Still hardly any games, why entity systems suck, and why 4k is good

Ah, I misunderstood, sorry.

Total agreement with you on both counts: for here, that’s the problem, and ship it, don’t talk about it is the essence of game making.

That’s because you’re a NIH zealot :P.

My re-write of Amstrad CPC 464 Roland On the Ropes used IIRC 5 discrete entities, and it saved time doing it that way even with so few (because I re-used one of the tiny ES’s on the wiki I linked above).

Anything larger than a 1985 Amstrad game (which was probably written in BASIC) and an ES should be making significant savings on development time.

If anyone reading this doesn’t find that happen … then you’ve missed the point, or you’re doing it wrong - or you just suck at Game Design and need to find yourself a game designer who cares.

I agree, except that Java is definitely not the only issue. Programmers are the issue.

The good thing about the limitation of 4k (or the classic JavaME Mobile-Phone games where I come from)
is that the canvas of creating content is smaller.

Too much freedom ends up in putting the stakes too high.

In Java4k, I normally make a graphical prototype of some sort. Doing so, the first results push my imagination,
(what would be fun to happen and to do in this gameword…)

And then (feeling that the limitations come closer) Im forced to put in
gamemechanics and creativity much earlier than in an unlimited scenario.

With no limits, the features start piling up. Like a boy writing his Santa-WishList. More and more, to the point where the project feels so huge that its
demoralizing, or simply too much work to carve everything into shape.

In a limited scenario its much easier to cut down on the feature list, and concentrate on polishing and refining the remaining parts.

Source?

I drew it.

That explains it.

Kev

Riven, your amazing.

Pretty damn true, actually. :cranky:

It’s quite genius!

EDIT: Ahhh! The image is gone! :’(

I am the first to admit I’m relatively clueless :slight_smile: But I think it puts me right in the middle of that graph.

Cas :slight_smile:

Disturbingly true I suspect. It’s worrying just how much I can get done for a LD 48-hour competition when I’ve just got my “hack it now” hat on - sometimes more than I’ve got done during weekends for several months.

I wonder if that also explains the Ballmer Peak.

We should have online sessions where java game programmers can “learn” how to write bad code, and get their game running asap.

Who will volunteer?

I think the idea in the back of your head should be that you will never publish this code, nobody but you will ever attempt to grasp it or even glance at it. Given that new found lack of imaginary prying eyes, you’ll find yourself grinning at code without feeling the urge to refactor it to oblivion behind one or two abstraction layers. This is where the Flash programmers reside and they are happy. It’s a good thing.
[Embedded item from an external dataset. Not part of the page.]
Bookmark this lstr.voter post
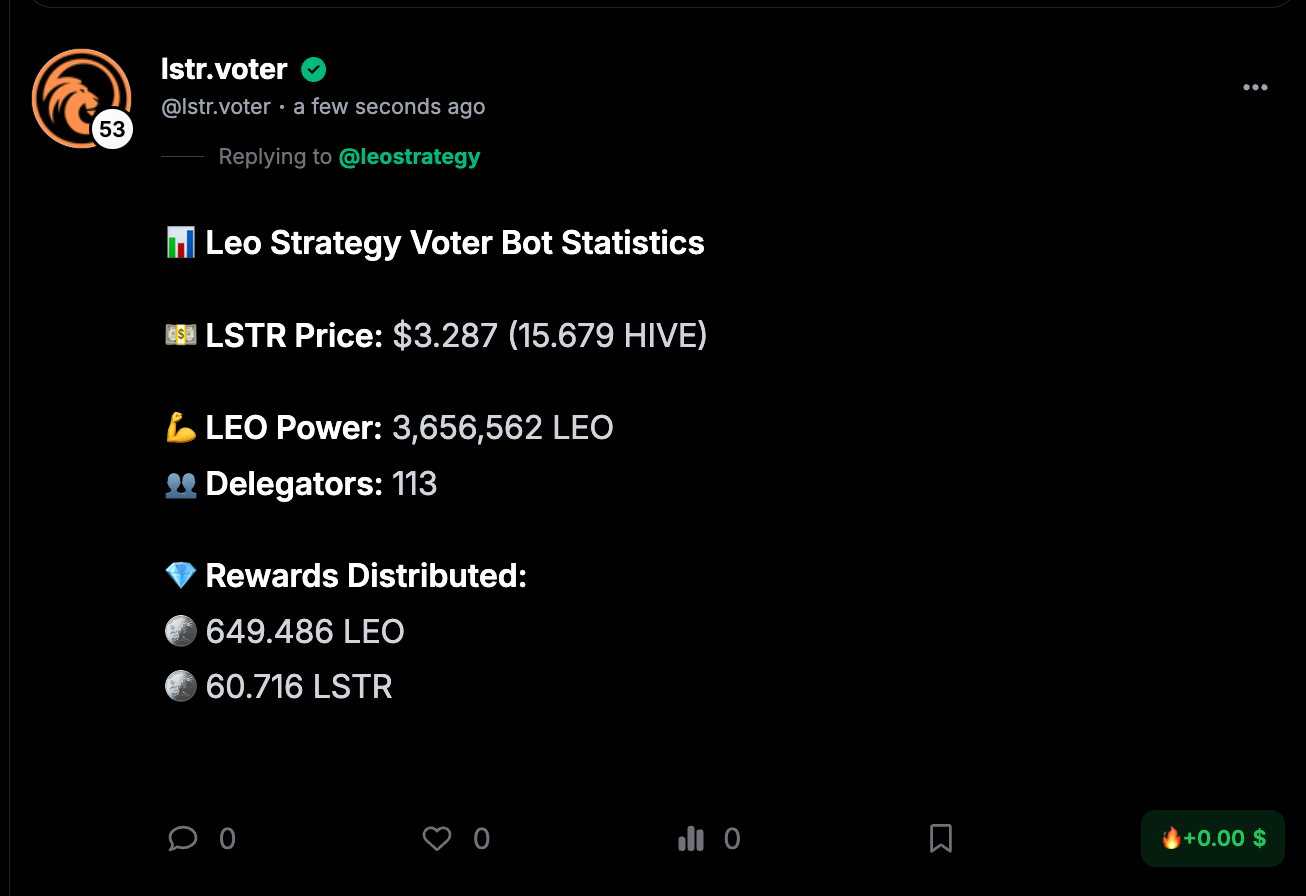1306x896 pixels. click(x=941, y=838)
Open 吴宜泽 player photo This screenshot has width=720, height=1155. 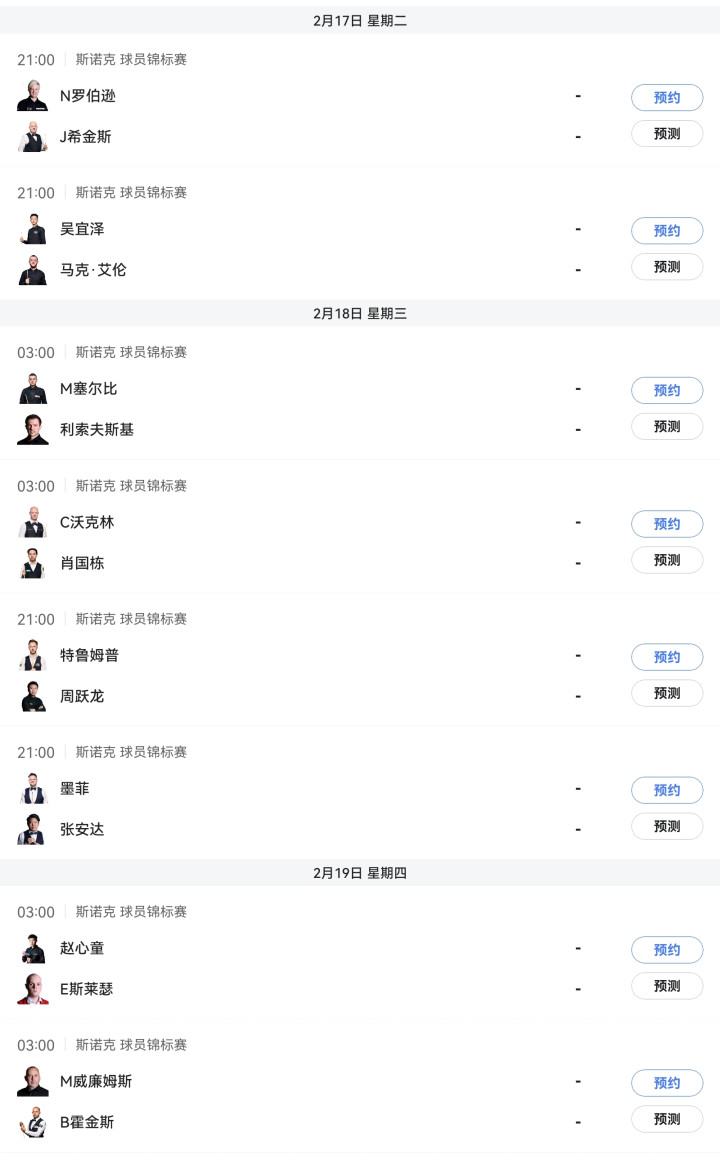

I don’t think anything but bitter experience can teach that. If you like programming, it’s tough to really internalize that nobody cares about your code. I think we all like to take pride in our work - and this is good! - but the mental shift happens when you stop seeing it as “programming” and start looking at it as "making ".

It was meant as a very deep sarcastic joke :slight_smile:

Well yeah, I knew you weren’t suggesting that in earnest :wink:

I’ve shipped one large success (FunnyCall), one small success (SingSong), one failure (Ioki), and one non-game failure (home automation scripting platform). Only SingSong was Java. At the same time I have three major projects that are remain unfinished. On the “bright” side, I have a dozen finished OSS projects, about five of which I would say are very useful. I’m doing this for fun, so I don’t mind branching off on some tangent or just stopping if a project becomes not fun to work on. However, recently I got the urge to go back and finish those projects, if only for a sense of closure. So much time went into them, it makes me kind of sad that they are just collecting dust. I’m scheduling my time better and I have a plan to get there. Stay tuned! :slight_smile:

In all case , it’s depends what you want to to.

Personnaly building a game, an api or an app is in the first place a fun time.
Making crappy codes don’t give me any fun at all and as long as i do it just for fun (and not for money), i’m not really frustrate to have unfinished projects.

Trying building well-designed code, fully commented, etc… don’t mean necessary failures projects and happilly i finished some ones

By example 4K competition is a nice event that i follow and play/test contributions, but i will never be able participate to it.
I can’t resign to developp a game with all i hate (bad design, one big class, and so one) for be able to achieve 4K goal.

For me, the 4k competition brings back the “bad old days” of writing C and assembly against the bare iron of DOS, and pulling out a lot of the tricks we did back then to fit in the memory constraints. Fortunately, a whole bunch of those tricks were well documented and are still available if you know where to search for it.